I'm having the same type of problem with a new design using a 2 line x
16 Optrex display with an Atmel Arm 7 micro in the 4-bit mode. I tried swapping to a Hantronix display with little or no improvement.If I create a high voltage arc near (within an inch or so) the LCD (without even touching the board), the display goes into a lockup state. I've changed the software to attempt a software reset of the LCD, but nothing seems to shake it loose except a power cycle. (The LCD has no reset line.) Also, the processor is still running, evidenced by the debug data it pumps out as well as a few other indicators. The LCD unit is mounted 1/4 " from the main PC board using standoffs and a connector; there is no ribbon cable.

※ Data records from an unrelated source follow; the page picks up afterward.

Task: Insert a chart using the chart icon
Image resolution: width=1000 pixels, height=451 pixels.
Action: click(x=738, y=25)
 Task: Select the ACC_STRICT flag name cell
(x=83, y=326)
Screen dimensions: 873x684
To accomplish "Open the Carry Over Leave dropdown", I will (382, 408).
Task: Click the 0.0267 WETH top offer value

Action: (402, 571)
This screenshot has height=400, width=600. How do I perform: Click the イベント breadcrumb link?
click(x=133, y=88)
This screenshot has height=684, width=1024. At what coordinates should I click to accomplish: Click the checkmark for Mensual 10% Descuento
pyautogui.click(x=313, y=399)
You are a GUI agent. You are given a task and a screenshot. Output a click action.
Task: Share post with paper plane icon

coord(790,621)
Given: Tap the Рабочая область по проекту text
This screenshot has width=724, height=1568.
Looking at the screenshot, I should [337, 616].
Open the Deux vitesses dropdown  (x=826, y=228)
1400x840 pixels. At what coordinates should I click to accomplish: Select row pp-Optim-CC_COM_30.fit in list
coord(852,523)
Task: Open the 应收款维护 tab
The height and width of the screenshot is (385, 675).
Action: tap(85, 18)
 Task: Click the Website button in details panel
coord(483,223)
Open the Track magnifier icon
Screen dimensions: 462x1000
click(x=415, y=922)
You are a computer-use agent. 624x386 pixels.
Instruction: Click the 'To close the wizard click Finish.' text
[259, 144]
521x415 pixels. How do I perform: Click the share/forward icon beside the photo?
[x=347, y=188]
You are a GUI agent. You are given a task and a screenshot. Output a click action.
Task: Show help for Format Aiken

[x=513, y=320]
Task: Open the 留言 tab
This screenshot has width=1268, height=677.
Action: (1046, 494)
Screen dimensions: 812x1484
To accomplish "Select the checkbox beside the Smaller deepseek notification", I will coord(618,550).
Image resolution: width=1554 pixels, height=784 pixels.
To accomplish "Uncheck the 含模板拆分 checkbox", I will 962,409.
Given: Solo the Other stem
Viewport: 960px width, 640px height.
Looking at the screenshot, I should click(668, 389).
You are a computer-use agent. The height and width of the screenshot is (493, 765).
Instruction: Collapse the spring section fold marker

I generate the arc using a lighter (without the tank), which is a piezo electric spark. (A long handled grill lighter.) I started this because the board had difficulty in conformance testing with the ESD test.
Have you made any progress on your problem? Maybe we can share our results.
I tried stopping the software updates to the LCD (per your tests), and found the same results:
- Run the software to setup the LCD, etc.
- Tell the software to stop writing to the LCD
- Generate the ESD
- At this point, the LCD looks fine
- Tell the software to reinitialize the LCD and start updating it again.
- At this point, the LCD appears scrambled or blank.
On another note, I found that my ESD generator (aka grill lighter) only generates enough ESD noise if the arc passes around a wire in a loop. Simply using the lighter as it came from the store will not trigger the failure.
Looks like I'll be working on this all weekend. I'll let you know what I find.
Are you certain your micro hasn't restarted. Are you sure your software LCD reset routine works?. Are you driving the lines correctly from an analoge point of view?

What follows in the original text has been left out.